Gaining Serial Console Access on the Control4 Mini Touch Screen
I became interested in the Control4 Mini Touch Screen after watching a teardown video on YouTube by Connor Wolf. It’s an embedded computer system with a touch screen which can be mounted into a wall. Its intended use is to interface with a Control4 home automation controller. To me it seemed like an interesting platform to repurpose as a development board.
Since the Mini Touch Screen is a few generations behind it can be found inexpensively on sites like eBay, given enough patience. I purchased a lot of seven with a unit cost of around $12 USD, well below that of the included ARM processor.

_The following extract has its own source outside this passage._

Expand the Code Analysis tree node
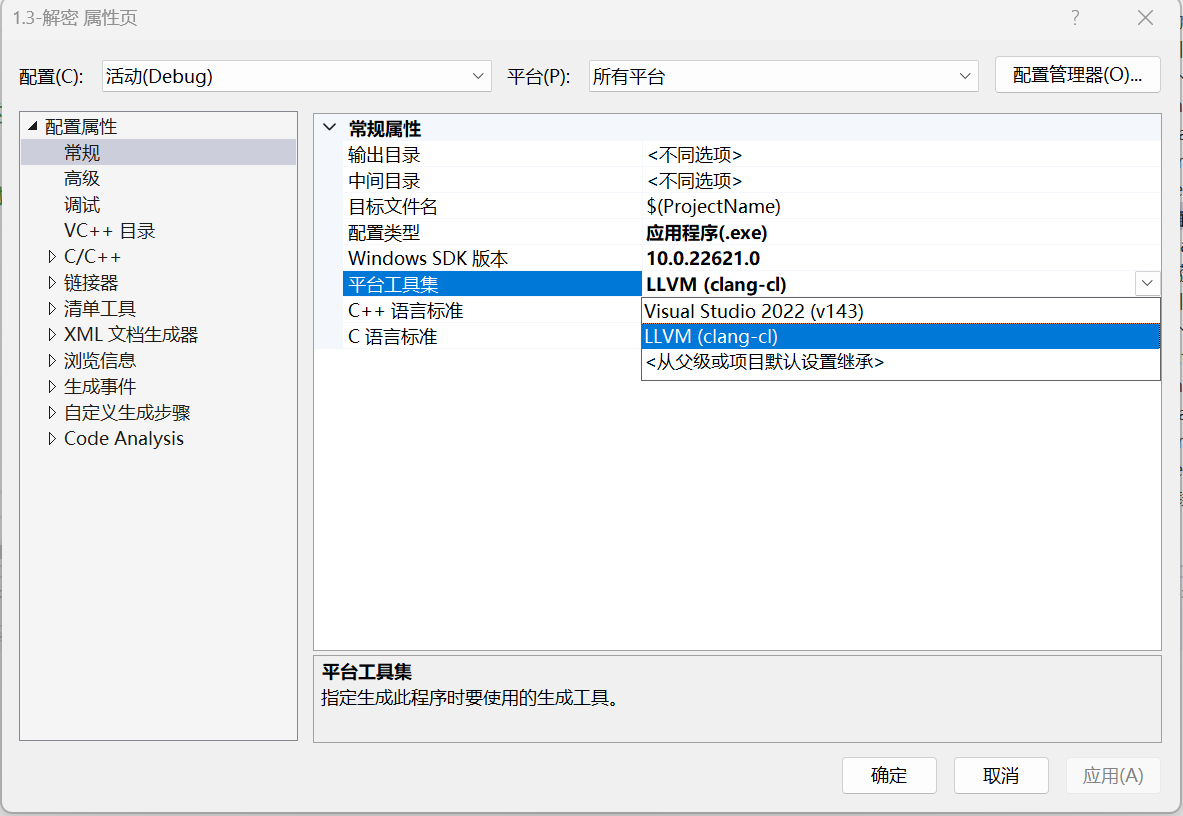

The Mini Touch Screens I received are second generation, comprised of a single PCB and LCD assembly. The PCB is universal and only populated with the purchased options. Every PCB is populated with the following components:
The models I have operate using power-over-ethernet. There are other models which run off hard-wired A/C and network using standard 802.11 Wifi. To support power-over-ethernet and ethernet networking the following chips are installed:
If the Mini Touch Screen has the ZigBee option fitted, used to control lighting and other home automation novelties, two additional chips will be populated on the board. This chip pair appears in some of Control4’s other ZigBee enabled hardware:
This device has already been examined from a distance. It is reachable over telnet and this ability is documented by the manufacturer. The root password is also known, documented in OSVDB-73136 and subsequently documented by the manufacturer. I was personally interested in gaining access at the hardware level to monitor the boot process and explore the system in depth. At the same time I wanted to better understand the methods used to reveal passwords on opaque hardware systems.

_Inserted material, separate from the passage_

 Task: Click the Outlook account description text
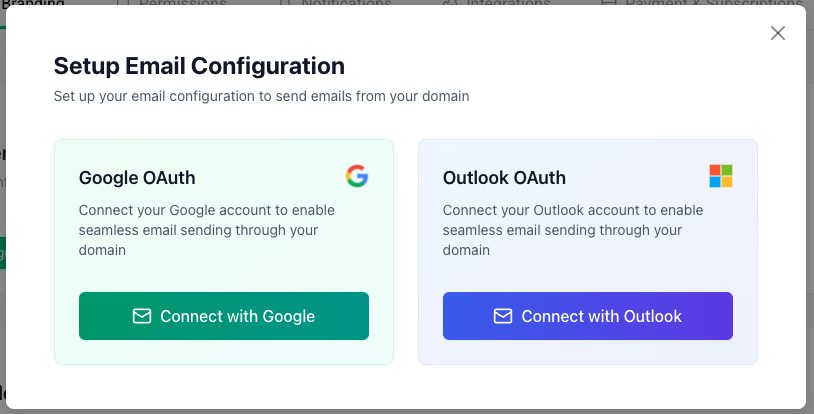click(x=573, y=230)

While poking around inside I was immediately drawn to a four-pin header (J10) which seemed like an ideal candidate for a UART. Between a multimeter and a Jtagulator I determined that it was in fact a standard 3.3V UART running at 56700bps. Pins are numbered right to left: pin 1 is TX, pin 2 is GND, pin 3 is RX, and pin 4 is +3.3VDC.
Capturing the boot process reveals a lot of information about the hardware. The bootstrap environment is Redboot and the device is running a Linux 2.4 kernel. Since this is not a highly custom software stack, further interaction will be much more pleasant. A log of the boot process is availble for download.

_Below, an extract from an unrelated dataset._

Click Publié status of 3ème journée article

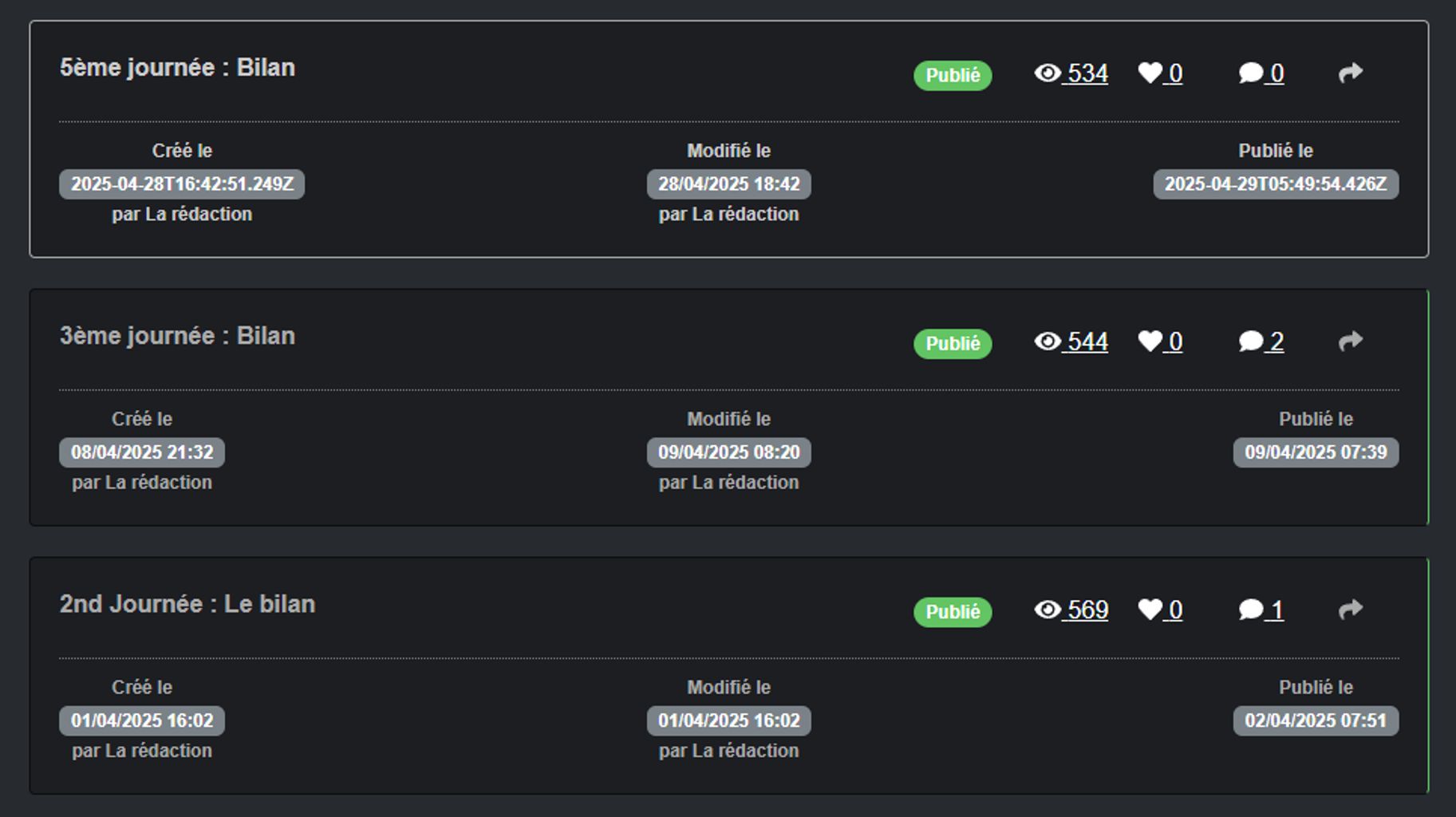(x=953, y=343)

I wanted to boot the into Linux’s single user mode in order to gain initial shell access without the need to authenticate myself. During boot it’s possible to drop into Redboot’s own interactive shell environment by interrupting with Ctrl-C during the first few seconds. Redboot can be interrogated to reveal its configuration, which includes the script it follows to bootstrap the system and execute the kernel.
Redboot allows us to pass parameters to the kernel when booting via the exec command. Helpfully, the boot process prints out the kernel parameters normally used. From these I created a new set which would drop me into single user mode.
I now have a BusyBox shell but an incomplete environment. /etc/ lacks passwd, the file in which I was most interested. I surmised that init scripts which execute at higher run levels were responsible for finalizing the environment. Consulting /etc/inittab confirmed my suspicions.
Executing the two sysinit scripts take care of the necessary steps to mount the read-write partition of the flash which holds the rest of the operating environment. Really, only rc.sysinit1 is needed for this. rc.sysinit is entirely concerned with performing a system upgrade if a specially formatted USB drive is plugged in.
I am now able to interrogate /etc/passwd to retrieve the crypted root password. Given what we know about the plain text password it would take an exhausing amount of time to brute-force it. It has enough complexity to be resistant to rule-based dictionary attacks. It’s quite fortunate that someone else has already released it. If someone had not I would look inside upgrade packages released by the manufacturer, examine the binaries on the filesystem, and finally resort to brute-force.
I now have access to the existing operating system. With the level of access achieved so far I can update root’s password to access
the device under normal operation. However, my primary interest lies in flashing an updated kernel and environment to the device via Redboot. I will cover that in detail in another post.